Mind you M Ziegler’s career gets better and better:
“In 1989, Ziegler was one of a group of self-described "intellectuals and progressive militants" who gathered in Tripoli to announce the launching of the annual "Muammar Qaddafi Human Rights Prize," awarded by the government of Libya. Ziegler explained that the purpose of the Qaddafi prize was to counterbalance the Nobel prize, which, he said, constituted a "perpetual humiliation to the Third World."As they say, you couldn’t make this up. And if you did, no publisher or TV director would accept such a plot-line. For goodness’s sake, they would say, go away and write something a little more realistic.
Winners of the Qaddafi prize have included Fidel Castro, Louis Farrakhan, and recently Venezuela's Hugo Chávez. When no individual of such luminous human rights credentials has presented himself, the award has gone to collectivities.
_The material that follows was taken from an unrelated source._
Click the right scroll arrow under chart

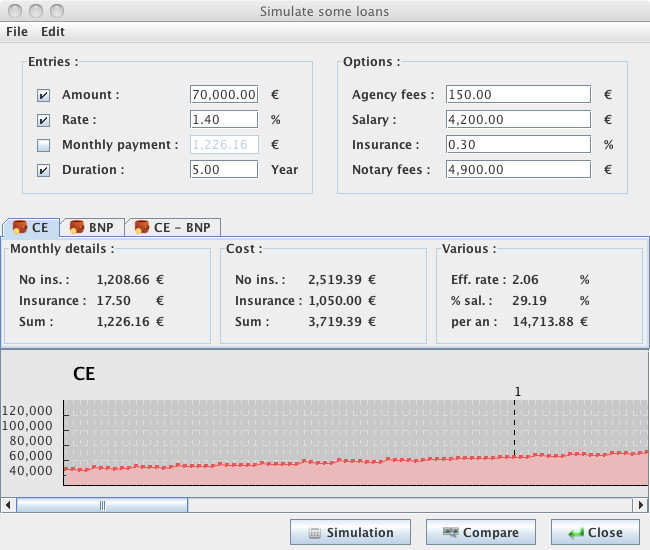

In 1996, it went to a female member of the Cuban Communist party's central committee, a leader of a Ba'ath party women's organization in Saddam's Iraq, and a couple of other "symbols of women's struggle for freedom."
In 1990, it went to the "Stone Throwing Children of Occupied Palestine" and in 1991 to the "Red Indians." In 2002, the awardees were "13 intellectual and literature personalities," of whom the most notable were the French Holocaust denier Roger Garaudy and (you guessed it) Jean Ziegler.”